§ Instructions for the task
Could you give the entries back exactly as they stand, minus any pictures?

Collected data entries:
*****

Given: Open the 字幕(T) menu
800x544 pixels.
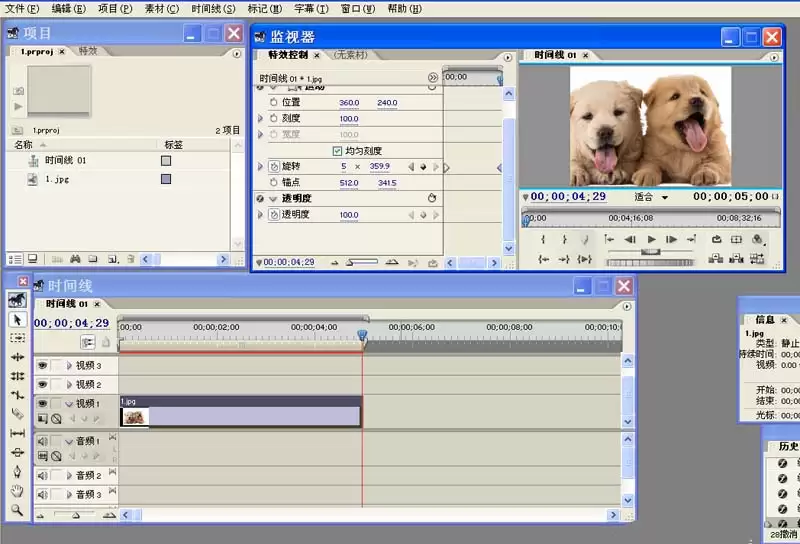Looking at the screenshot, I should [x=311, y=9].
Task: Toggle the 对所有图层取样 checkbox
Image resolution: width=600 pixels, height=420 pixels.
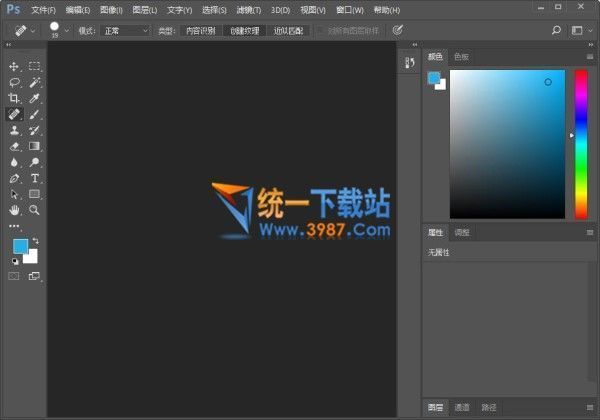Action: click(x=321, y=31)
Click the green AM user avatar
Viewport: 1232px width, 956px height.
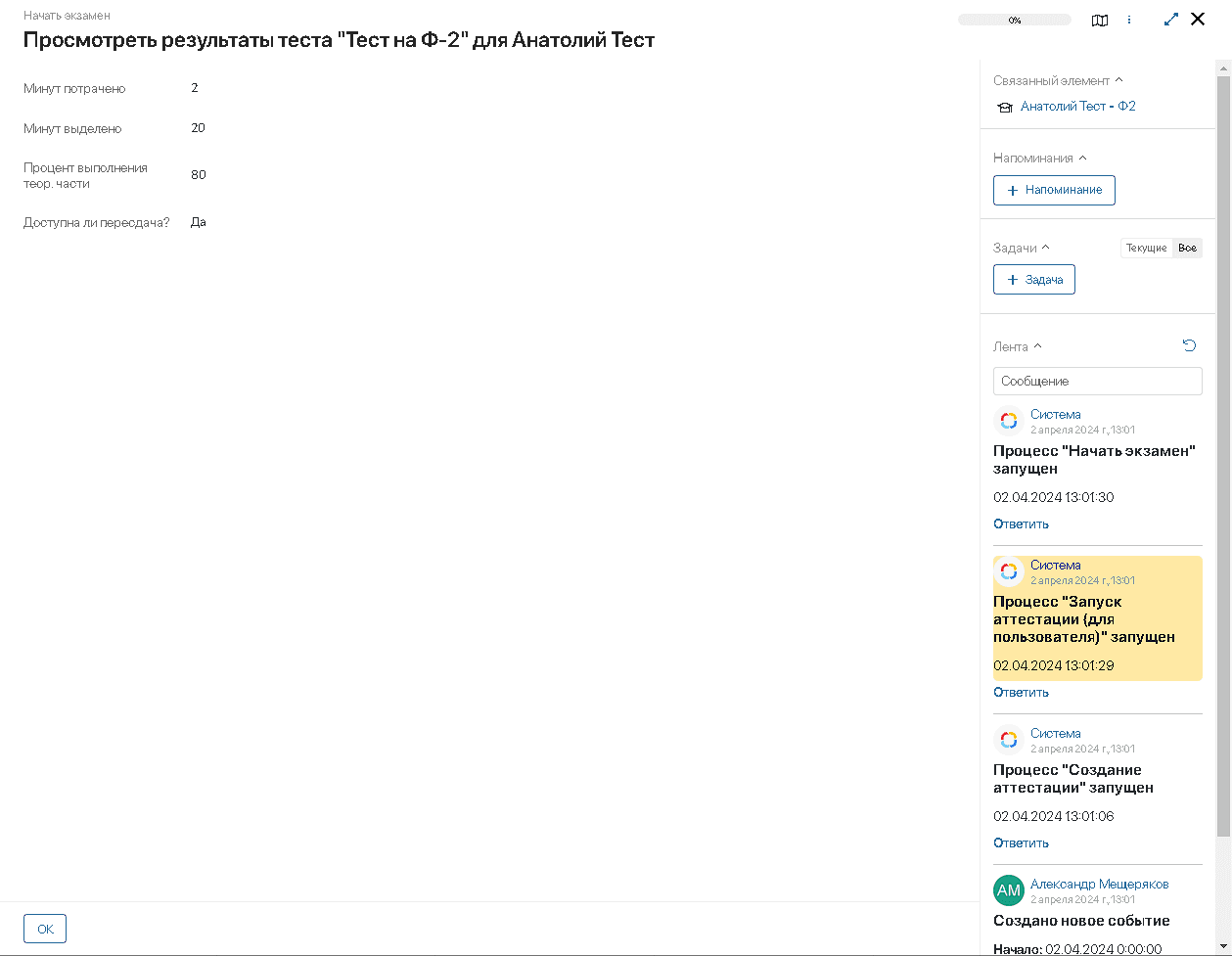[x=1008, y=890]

*****

§ Expected output
Given: Open the 字幕(T) menu
800x544 pixels.
Looking at the screenshot, I should [x=311, y=9].
Task: Toggle the 对所有图层取样 checkbox
Image resolution: width=600 pixels, height=420 pixels.
Action: click(x=321, y=31)
Click the green AM user avatar
Viewport: 1232px width, 956px height.
[x=1008, y=890]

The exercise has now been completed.